__할 일__
아래 기록에서 "status"라는 단어가 들어 있는 줄을 세어 그 수만 적으세요.

__입력__
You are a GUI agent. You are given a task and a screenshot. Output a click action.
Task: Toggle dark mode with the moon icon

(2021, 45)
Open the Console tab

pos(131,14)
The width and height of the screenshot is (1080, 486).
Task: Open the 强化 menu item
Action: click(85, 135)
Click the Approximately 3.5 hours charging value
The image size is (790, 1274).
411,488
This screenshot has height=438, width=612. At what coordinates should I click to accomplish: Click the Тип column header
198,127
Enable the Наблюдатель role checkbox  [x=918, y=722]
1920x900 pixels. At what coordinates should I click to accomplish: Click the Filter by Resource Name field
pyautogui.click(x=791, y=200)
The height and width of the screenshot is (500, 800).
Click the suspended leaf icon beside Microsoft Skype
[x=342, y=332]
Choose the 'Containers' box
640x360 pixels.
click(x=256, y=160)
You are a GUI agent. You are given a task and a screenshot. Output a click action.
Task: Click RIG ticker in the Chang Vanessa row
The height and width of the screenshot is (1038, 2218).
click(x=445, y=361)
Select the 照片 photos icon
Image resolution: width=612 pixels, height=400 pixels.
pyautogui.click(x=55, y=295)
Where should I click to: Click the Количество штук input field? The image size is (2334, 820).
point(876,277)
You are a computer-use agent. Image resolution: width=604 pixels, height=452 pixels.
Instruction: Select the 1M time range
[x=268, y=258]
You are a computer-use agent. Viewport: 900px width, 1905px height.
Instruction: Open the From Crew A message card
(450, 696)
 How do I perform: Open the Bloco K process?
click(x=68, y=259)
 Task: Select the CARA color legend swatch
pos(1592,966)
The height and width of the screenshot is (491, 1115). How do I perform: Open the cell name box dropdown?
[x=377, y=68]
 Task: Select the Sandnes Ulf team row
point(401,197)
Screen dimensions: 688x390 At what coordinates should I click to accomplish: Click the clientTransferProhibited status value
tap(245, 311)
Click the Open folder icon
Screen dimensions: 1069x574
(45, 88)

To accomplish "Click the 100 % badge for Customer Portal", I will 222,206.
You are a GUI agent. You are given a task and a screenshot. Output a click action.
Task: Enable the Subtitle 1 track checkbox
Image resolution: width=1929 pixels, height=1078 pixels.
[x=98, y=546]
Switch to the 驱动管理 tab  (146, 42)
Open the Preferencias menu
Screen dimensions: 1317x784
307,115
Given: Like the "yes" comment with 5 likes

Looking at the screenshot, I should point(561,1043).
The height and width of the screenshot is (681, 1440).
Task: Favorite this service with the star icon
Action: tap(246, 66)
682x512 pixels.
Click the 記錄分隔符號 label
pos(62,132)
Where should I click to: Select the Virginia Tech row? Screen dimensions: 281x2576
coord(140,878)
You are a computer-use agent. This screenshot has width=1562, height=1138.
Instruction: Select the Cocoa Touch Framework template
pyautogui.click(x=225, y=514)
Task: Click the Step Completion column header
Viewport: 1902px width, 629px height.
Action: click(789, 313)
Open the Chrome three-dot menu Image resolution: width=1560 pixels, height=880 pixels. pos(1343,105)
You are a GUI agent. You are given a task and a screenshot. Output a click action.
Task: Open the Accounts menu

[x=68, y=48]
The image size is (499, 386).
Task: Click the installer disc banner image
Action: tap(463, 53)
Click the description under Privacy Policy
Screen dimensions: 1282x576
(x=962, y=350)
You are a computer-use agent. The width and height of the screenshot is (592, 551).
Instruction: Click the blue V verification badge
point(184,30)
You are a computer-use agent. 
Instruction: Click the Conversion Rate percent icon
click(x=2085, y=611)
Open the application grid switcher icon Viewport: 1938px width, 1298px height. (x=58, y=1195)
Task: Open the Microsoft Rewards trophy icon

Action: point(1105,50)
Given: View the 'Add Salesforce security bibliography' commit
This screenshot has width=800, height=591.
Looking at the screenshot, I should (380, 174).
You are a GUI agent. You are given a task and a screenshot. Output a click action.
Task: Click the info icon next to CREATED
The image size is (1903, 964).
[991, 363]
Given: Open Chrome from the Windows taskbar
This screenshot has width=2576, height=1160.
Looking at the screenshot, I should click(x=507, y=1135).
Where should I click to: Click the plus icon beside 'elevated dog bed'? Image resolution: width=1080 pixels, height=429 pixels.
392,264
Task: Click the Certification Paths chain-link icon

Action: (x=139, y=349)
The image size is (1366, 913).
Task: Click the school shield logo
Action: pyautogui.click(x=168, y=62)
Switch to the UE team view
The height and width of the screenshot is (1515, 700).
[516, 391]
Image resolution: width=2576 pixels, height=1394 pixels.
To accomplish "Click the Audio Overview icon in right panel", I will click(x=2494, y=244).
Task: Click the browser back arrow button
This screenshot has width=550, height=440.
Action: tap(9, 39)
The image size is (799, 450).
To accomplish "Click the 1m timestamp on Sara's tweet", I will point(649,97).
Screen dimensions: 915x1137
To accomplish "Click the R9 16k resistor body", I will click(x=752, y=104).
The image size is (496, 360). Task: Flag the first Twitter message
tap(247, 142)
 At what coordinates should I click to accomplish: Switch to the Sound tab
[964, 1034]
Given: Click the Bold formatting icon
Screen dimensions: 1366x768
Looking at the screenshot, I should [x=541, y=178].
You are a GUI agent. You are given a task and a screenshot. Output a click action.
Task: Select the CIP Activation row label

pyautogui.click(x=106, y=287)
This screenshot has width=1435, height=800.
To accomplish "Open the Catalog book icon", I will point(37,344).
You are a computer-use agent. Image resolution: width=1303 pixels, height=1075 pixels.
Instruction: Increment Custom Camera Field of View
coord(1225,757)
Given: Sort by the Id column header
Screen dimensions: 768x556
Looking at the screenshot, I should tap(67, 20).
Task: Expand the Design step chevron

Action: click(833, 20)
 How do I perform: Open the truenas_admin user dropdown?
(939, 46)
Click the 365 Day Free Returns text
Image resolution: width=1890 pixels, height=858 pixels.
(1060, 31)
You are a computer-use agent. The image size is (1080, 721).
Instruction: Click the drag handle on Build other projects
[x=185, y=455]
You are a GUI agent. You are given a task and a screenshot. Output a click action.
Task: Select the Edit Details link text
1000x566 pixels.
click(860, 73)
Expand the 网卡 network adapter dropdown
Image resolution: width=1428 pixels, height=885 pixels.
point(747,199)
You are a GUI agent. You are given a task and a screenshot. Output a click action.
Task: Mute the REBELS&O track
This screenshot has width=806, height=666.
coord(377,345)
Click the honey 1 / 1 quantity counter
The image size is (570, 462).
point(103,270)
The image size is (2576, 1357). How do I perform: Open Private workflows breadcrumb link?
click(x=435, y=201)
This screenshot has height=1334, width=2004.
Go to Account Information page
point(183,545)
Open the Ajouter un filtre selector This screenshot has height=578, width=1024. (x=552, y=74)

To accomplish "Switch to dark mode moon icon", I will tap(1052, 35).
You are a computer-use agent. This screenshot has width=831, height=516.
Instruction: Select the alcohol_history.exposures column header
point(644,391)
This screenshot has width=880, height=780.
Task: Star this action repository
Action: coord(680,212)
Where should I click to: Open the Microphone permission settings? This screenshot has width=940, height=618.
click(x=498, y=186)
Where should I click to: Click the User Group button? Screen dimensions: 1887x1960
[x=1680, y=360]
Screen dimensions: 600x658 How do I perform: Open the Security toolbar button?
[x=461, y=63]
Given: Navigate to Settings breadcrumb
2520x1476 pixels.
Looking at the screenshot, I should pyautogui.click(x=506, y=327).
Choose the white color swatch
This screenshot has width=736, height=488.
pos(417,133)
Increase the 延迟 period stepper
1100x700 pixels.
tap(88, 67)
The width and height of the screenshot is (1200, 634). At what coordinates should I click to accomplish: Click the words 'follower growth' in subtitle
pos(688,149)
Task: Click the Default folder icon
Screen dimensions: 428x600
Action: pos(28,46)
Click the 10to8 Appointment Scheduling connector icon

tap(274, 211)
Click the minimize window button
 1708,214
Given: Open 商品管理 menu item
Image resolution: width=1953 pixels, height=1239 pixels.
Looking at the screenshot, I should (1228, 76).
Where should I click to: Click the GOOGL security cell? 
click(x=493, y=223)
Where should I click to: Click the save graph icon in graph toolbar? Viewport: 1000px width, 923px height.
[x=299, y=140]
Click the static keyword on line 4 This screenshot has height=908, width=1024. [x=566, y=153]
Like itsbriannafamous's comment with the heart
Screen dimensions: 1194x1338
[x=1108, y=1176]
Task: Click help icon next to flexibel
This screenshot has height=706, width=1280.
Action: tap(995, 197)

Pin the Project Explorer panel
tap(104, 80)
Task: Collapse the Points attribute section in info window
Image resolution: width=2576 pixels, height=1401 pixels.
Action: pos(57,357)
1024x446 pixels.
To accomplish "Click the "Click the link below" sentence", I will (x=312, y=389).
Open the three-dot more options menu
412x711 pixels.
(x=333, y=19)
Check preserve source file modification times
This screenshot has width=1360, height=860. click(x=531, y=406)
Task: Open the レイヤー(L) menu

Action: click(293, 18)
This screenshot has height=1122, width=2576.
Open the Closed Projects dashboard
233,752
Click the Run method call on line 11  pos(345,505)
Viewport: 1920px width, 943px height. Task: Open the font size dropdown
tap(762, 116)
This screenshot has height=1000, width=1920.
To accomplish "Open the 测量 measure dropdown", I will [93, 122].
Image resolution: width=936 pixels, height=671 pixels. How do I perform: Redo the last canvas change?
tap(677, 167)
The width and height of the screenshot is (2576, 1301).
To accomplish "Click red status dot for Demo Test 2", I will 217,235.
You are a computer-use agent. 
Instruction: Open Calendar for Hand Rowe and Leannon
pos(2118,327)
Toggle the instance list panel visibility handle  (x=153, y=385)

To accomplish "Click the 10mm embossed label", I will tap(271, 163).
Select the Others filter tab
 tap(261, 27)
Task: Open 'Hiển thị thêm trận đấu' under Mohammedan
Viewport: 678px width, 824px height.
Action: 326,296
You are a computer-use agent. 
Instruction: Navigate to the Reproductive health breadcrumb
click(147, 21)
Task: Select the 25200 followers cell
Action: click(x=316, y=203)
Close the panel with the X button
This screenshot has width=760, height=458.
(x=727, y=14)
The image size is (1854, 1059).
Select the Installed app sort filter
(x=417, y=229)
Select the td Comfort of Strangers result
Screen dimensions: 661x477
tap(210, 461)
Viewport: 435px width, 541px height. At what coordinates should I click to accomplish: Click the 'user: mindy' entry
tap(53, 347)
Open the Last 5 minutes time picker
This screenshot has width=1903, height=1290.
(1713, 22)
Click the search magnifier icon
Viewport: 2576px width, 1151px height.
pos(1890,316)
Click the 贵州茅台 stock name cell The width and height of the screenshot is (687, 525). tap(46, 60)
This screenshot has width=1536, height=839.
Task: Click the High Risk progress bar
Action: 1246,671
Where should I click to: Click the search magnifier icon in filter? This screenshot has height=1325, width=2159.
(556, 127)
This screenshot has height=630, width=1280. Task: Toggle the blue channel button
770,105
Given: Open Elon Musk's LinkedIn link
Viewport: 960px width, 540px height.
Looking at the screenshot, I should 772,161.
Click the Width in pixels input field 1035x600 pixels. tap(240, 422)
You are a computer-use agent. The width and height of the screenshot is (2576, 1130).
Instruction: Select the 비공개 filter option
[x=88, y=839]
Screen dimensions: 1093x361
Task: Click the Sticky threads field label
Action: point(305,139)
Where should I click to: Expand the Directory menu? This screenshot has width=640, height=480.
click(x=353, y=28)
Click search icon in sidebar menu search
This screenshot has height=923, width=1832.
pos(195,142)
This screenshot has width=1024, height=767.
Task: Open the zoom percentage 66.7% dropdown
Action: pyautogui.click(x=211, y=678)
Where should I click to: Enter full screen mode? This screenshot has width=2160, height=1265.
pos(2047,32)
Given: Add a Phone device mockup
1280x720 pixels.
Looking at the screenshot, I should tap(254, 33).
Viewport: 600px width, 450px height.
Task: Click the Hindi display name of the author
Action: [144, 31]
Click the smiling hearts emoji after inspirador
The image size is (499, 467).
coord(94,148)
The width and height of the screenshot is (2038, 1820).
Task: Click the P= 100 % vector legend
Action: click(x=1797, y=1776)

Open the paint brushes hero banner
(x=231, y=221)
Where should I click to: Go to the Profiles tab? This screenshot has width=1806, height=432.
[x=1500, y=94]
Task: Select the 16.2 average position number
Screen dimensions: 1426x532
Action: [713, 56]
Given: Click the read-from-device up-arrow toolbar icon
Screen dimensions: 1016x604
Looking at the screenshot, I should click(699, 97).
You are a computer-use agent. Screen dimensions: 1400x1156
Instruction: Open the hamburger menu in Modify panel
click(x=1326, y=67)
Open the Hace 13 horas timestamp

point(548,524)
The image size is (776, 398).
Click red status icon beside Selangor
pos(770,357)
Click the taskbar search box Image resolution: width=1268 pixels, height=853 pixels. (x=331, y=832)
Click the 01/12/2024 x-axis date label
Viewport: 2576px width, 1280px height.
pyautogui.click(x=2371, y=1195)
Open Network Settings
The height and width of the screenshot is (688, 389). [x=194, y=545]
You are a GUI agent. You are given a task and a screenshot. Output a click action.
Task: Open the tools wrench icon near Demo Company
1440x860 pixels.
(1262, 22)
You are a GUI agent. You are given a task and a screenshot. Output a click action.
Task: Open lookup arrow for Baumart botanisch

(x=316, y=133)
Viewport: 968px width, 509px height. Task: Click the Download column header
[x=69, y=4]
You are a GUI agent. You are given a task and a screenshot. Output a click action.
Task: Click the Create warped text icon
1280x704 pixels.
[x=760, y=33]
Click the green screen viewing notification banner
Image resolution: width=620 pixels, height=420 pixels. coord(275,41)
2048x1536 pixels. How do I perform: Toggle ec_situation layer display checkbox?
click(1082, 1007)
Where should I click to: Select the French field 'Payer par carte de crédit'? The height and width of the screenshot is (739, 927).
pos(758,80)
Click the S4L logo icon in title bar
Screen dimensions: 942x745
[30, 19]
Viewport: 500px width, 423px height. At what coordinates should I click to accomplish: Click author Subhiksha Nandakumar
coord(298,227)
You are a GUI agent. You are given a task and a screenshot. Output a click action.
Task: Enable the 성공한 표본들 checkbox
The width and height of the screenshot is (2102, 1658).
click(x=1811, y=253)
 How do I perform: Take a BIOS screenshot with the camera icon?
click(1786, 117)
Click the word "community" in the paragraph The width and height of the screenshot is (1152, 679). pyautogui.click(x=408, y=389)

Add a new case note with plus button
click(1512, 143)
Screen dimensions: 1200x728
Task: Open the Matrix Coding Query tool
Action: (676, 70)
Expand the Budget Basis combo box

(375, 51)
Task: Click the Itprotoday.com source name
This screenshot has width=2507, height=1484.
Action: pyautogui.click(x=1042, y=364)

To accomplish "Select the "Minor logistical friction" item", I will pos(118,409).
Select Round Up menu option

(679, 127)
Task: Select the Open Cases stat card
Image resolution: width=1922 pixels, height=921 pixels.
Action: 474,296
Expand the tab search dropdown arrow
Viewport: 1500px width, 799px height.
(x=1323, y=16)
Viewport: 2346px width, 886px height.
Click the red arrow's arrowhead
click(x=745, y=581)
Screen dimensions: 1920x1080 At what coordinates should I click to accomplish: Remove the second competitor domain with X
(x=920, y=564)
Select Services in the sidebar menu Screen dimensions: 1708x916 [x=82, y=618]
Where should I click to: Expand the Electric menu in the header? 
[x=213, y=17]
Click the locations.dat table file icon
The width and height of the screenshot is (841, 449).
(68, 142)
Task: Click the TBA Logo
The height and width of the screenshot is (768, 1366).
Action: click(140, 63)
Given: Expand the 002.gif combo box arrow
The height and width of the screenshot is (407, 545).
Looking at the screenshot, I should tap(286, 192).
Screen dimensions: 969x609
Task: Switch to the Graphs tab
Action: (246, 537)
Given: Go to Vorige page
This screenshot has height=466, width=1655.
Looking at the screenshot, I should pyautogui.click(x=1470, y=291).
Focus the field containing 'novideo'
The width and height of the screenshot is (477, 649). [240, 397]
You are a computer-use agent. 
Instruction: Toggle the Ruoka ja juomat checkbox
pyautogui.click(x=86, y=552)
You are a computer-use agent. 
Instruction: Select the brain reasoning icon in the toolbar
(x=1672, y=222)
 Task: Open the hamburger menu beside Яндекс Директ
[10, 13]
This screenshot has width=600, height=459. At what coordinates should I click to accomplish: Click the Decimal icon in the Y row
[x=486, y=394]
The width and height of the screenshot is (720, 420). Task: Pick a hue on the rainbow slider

__정답__
3